RECORDED DATA >>
- Opening Delimiter -

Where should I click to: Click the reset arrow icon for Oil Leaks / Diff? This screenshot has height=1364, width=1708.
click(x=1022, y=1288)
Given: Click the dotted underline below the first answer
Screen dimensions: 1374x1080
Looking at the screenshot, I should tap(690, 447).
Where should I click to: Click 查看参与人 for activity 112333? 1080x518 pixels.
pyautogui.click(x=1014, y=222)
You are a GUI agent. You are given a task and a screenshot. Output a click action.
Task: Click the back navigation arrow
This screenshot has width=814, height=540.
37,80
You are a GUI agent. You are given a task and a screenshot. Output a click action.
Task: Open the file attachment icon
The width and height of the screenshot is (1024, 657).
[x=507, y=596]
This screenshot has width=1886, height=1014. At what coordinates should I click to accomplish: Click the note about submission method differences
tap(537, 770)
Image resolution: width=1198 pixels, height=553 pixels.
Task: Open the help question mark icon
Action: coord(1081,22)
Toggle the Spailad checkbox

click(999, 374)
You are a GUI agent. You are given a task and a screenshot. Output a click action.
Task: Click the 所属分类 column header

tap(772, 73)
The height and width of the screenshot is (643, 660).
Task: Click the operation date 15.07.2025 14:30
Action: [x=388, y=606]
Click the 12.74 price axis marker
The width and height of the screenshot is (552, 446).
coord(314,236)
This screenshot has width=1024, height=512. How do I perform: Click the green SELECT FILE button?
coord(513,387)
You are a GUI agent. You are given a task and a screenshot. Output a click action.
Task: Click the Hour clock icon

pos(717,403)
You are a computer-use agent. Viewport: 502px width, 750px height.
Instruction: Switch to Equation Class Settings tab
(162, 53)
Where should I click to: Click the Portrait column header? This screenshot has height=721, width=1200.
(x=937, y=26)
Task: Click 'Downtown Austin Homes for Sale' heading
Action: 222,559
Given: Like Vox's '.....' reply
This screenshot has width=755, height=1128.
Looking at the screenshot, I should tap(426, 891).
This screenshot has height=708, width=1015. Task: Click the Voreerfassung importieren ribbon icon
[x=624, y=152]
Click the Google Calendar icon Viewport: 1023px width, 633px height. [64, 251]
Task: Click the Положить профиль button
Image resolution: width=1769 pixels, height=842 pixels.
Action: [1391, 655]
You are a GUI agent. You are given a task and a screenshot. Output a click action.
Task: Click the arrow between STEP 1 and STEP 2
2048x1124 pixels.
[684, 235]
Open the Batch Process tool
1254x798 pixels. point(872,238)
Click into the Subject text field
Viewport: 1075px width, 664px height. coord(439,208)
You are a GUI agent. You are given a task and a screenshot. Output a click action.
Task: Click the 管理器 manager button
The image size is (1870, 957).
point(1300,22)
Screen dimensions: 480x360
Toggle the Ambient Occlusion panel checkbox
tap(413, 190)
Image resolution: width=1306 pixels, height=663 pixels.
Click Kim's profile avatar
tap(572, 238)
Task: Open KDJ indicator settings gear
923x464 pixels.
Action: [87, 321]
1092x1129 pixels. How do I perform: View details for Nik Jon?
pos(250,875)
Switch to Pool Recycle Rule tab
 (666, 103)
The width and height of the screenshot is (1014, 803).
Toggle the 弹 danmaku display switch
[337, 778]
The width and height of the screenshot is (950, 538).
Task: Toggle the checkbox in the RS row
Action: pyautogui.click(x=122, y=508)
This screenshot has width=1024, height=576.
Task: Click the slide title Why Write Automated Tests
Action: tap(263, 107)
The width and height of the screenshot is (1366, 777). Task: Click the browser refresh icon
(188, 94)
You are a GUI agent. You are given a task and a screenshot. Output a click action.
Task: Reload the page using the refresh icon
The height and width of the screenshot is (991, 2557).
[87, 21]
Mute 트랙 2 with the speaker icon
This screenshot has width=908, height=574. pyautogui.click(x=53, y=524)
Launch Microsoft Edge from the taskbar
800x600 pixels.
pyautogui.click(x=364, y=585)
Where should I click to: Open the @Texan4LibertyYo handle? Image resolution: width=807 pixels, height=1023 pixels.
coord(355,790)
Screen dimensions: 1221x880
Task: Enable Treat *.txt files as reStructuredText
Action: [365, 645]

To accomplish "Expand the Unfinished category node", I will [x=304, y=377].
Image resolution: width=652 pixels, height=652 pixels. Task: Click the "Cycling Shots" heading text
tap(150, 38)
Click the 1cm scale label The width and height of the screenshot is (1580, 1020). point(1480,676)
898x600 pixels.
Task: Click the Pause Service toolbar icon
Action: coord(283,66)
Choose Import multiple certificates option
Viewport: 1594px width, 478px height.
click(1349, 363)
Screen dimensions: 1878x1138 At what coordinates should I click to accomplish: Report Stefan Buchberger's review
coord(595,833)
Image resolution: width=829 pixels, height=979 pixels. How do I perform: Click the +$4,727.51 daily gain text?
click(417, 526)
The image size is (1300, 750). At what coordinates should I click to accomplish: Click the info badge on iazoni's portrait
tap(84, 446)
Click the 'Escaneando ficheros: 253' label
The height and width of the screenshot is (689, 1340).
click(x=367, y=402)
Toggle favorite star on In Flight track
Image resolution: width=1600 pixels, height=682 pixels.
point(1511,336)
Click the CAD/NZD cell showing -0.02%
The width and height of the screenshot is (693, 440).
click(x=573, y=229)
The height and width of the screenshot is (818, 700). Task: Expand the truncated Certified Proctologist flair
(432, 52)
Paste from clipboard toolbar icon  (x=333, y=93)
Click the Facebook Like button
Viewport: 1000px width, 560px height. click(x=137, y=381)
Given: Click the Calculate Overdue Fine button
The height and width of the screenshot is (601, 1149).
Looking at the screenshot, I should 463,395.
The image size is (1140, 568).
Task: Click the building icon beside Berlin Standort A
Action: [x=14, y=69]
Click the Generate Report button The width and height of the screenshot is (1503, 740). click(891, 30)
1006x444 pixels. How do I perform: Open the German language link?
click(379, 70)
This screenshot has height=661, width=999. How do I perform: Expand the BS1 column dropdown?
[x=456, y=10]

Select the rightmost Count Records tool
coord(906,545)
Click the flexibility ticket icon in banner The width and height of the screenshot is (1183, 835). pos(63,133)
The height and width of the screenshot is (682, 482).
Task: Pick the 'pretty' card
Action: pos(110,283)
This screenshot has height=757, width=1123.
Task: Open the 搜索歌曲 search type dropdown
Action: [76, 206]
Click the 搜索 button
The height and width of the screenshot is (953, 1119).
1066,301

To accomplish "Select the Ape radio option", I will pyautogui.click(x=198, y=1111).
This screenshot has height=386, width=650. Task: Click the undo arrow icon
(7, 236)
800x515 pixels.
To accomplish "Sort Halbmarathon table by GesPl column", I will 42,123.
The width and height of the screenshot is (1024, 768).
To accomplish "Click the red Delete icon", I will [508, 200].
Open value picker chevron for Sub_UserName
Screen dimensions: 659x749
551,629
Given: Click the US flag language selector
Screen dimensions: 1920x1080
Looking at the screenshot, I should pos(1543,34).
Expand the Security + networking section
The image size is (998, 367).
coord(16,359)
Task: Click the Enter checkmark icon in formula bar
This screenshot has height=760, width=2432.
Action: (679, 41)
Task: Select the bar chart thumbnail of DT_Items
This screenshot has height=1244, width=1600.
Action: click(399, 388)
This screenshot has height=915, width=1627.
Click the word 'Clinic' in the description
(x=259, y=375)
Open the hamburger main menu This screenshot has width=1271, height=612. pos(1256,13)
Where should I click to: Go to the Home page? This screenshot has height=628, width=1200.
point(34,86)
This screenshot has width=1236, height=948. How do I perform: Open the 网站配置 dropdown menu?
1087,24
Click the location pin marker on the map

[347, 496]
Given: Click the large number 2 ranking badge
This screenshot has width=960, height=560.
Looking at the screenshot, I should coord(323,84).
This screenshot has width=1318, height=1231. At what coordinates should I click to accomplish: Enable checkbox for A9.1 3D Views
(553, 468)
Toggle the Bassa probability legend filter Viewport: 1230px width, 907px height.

- Closing Delimiter -

INSTRUCTIONS FOR THE TASK >>
An exact copy of every entry is what is needed here.

ANSWER FOR THE TASK >>
Where should I click to: Click the reset arrow icon for Oil Leaks / Diff? This screenshot has height=1364, width=1708.
click(x=1022, y=1288)
Given: Click the dotted underline below the first answer
Screen dimensions: 1374x1080
Looking at the screenshot, I should tap(690, 447).
Where should I click to: Click 查看参与人 for activity 112333? 1080x518 pixels.
pyautogui.click(x=1014, y=222)
You are a GUI agent. You are given a task and a screenshot. Output a click action.
Task: Click the back navigation arrow
This screenshot has width=814, height=540.
37,80
You are a GUI agent. You are given a task and a screenshot. Output a click action.
Task: Open the file attachment icon
The width and height of the screenshot is (1024, 657).
[x=507, y=596]
This screenshot has width=1886, height=1014. At what coordinates should I click to accomplish: Click the note about submission method differences
tap(537, 770)
Image resolution: width=1198 pixels, height=553 pixels.
Task: Open the help question mark icon
Action: coord(1081,22)
Toggle the Spailad checkbox

click(999, 374)
You are a GUI agent. You are given a task and a screenshot. Output a click action.
Task: Click the 所属分类 column header

tap(772, 73)
The height and width of the screenshot is (643, 660).
Task: Click the operation date 15.07.2025 14:30
Action: [x=388, y=606]
Click the 12.74 price axis marker
The width and height of the screenshot is (552, 446).
coord(314,236)
This screenshot has width=1024, height=512. How do I perform: Click the green SELECT FILE button?
coord(513,387)
You are a GUI agent. You are given a task and a screenshot. Output a click action.
Task: Click the Hour clock icon

pos(717,403)
You are a computer-use agent. Viewport: 502px width, 750px height.
Instruction: Switch to Equation Class Settings tab
(162, 53)
Where should I click to: Click the Portrait column header? This screenshot has height=721, width=1200.
(x=937, y=26)
Task: Click 'Downtown Austin Homes for Sale' heading
Action: 222,559
Given: Like Vox's '.....' reply
This screenshot has width=755, height=1128.
Looking at the screenshot, I should tap(426, 891).
This screenshot has height=708, width=1015. Task: Click the Voreerfassung importieren ribbon icon
[x=624, y=152]
Click the Google Calendar icon Viewport: 1023px width, 633px height. [64, 251]
Task: Click the Положить профиль button
Image resolution: width=1769 pixels, height=842 pixels.
Action: [1391, 655]
You are a GUI agent. You are given a task and a screenshot. Output a click action.
Task: Click the arrow between STEP 1 and STEP 2
2048x1124 pixels.
[684, 235]
Open the Batch Process tool
1254x798 pixels. point(872,238)
Click into the Subject text field
Viewport: 1075px width, 664px height. coord(439,208)
You are a GUI agent. You are given a task and a screenshot. Output a click action.
Task: Click the 管理器 manager button
The image size is (1870, 957).
point(1300,22)
Screen dimensions: 480x360
Toggle the Ambient Occlusion panel checkbox
tap(413, 190)
Image resolution: width=1306 pixels, height=663 pixels.
Click Kim's profile avatar
tap(572, 238)
Task: Open KDJ indicator settings gear
923x464 pixels.
Action: [87, 321]
1092x1129 pixels. How do I perform: View details for Nik Jon?
pos(250,875)
Switch to Pool Recycle Rule tab
 (666, 103)
The width and height of the screenshot is (1014, 803).
Toggle the 弹 danmaku display switch
[337, 778]
The width and height of the screenshot is (950, 538).
Task: Toggle the checkbox in the RS row
Action: pyautogui.click(x=122, y=508)
This screenshot has width=1024, height=576.
Task: Click the slide title Why Write Automated Tests
Action: tap(263, 107)
The width and height of the screenshot is (1366, 777). Task: Click the browser refresh icon
(188, 94)
You are a GUI agent. You are given a task and a screenshot. Output a click action.
Task: Reload the page using the refresh icon
The height and width of the screenshot is (991, 2557).
[87, 21]
Mute 트랙 2 with the speaker icon
This screenshot has width=908, height=574. pyautogui.click(x=53, y=524)
Launch Microsoft Edge from the taskbar
800x600 pixels.
pyautogui.click(x=364, y=585)
Where should I click to: Open the @Texan4LibertyYo handle? Image resolution: width=807 pixels, height=1023 pixels.
coord(355,790)
Screen dimensions: 1221x880
Task: Enable Treat *.txt files as reStructuredText
Action: [365, 645]

To accomplish "Expand the Unfinished category node", I will [x=304, y=377].
Image resolution: width=652 pixels, height=652 pixels. Task: Click the "Cycling Shots" heading text
tap(150, 38)
Click the 1cm scale label The width and height of the screenshot is (1580, 1020). point(1480,676)
898x600 pixels.
Task: Click the Pause Service toolbar icon
Action: coord(283,66)
Choose Import multiple certificates option
Viewport: 1594px width, 478px height.
click(1349, 363)
Screen dimensions: 1878x1138 At what coordinates should I click to accomplish: Report Stefan Buchberger's review
coord(595,833)
Image resolution: width=829 pixels, height=979 pixels. How do I perform: Click the +$4,727.51 daily gain text?
click(417, 526)
The image size is (1300, 750). At what coordinates should I click to accomplish: Click the info badge on iazoni's portrait
tap(84, 446)
Click the 'Escaneando ficheros: 253' label
The height and width of the screenshot is (689, 1340).
click(x=367, y=402)
Toggle favorite star on In Flight track
Image resolution: width=1600 pixels, height=682 pixels.
point(1511,336)
Click the CAD/NZD cell showing -0.02%
The width and height of the screenshot is (693, 440).
click(x=573, y=229)
The height and width of the screenshot is (818, 700). Task: Expand the truncated Certified Proctologist flair
(432, 52)
Paste from clipboard toolbar icon  (x=333, y=93)
Click the Facebook Like button
Viewport: 1000px width, 560px height. click(x=137, y=381)
Given: Click the Calculate Overdue Fine button
The height and width of the screenshot is (601, 1149).
Looking at the screenshot, I should 463,395.
The image size is (1140, 568).
Task: Click the building icon beside Berlin Standort A
Action: [x=14, y=69]
Click the Generate Report button The width and height of the screenshot is (1503, 740). click(891, 30)
1006x444 pixels. How do I perform: Open the German language link?
click(379, 70)
This screenshot has height=661, width=999. How do I perform: Expand the BS1 column dropdown?
[x=456, y=10]

Select the rightmost Count Records tool
coord(906,545)
Click the flexibility ticket icon in banner The width and height of the screenshot is (1183, 835). pos(63,133)
The height and width of the screenshot is (682, 482).
Task: Pick the 'pretty' card
Action: pos(110,283)
This screenshot has height=757, width=1123.
Task: Open the 搜索歌曲 search type dropdown
Action: [76, 206]
Click the 搜索 button
The height and width of the screenshot is (953, 1119).
1066,301

To accomplish "Select the Ape radio option", I will pyautogui.click(x=198, y=1111).
This screenshot has height=386, width=650. Task: Click the undo arrow icon
(7, 236)
800x515 pixels.
To accomplish "Sort Halbmarathon table by GesPl column", I will 42,123.
The width and height of the screenshot is (1024, 768).
To accomplish "Click the red Delete icon", I will [508, 200].
Open value picker chevron for Sub_UserName
Screen dimensions: 659x749
551,629
Given: Click the US flag language selector
Screen dimensions: 1920x1080
Looking at the screenshot, I should pos(1543,34).
Expand the Security + networking section
The image size is (998, 367).
coord(16,359)
Task: Click the Enter checkmark icon in formula bar
This screenshot has height=760, width=2432.
Action: (679, 41)
Task: Select the bar chart thumbnail of DT_Items
This screenshot has height=1244, width=1600.
Action: click(399, 388)
This screenshot has height=915, width=1627.
Click the word 'Clinic' in the description
(x=259, y=375)
Open the hamburger main menu This screenshot has width=1271, height=612. pos(1256,13)
Where should I click to: Go to the Home page? This screenshot has height=628, width=1200.
point(34,86)
This screenshot has width=1236, height=948. How do I perform: Open the 网站配置 dropdown menu?
1087,24
Click the location pin marker on the map

[347, 496]
Given: Click the large number 2 ranking badge
This screenshot has width=960, height=560.
Looking at the screenshot, I should coord(323,84).
This screenshot has width=1318, height=1231. At what coordinates should I click to accomplish: Enable checkbox for A9.1 3D Views
(553, 468)
Toggle the Bassa probability legend filter Viewport: 1230px width, 907px height.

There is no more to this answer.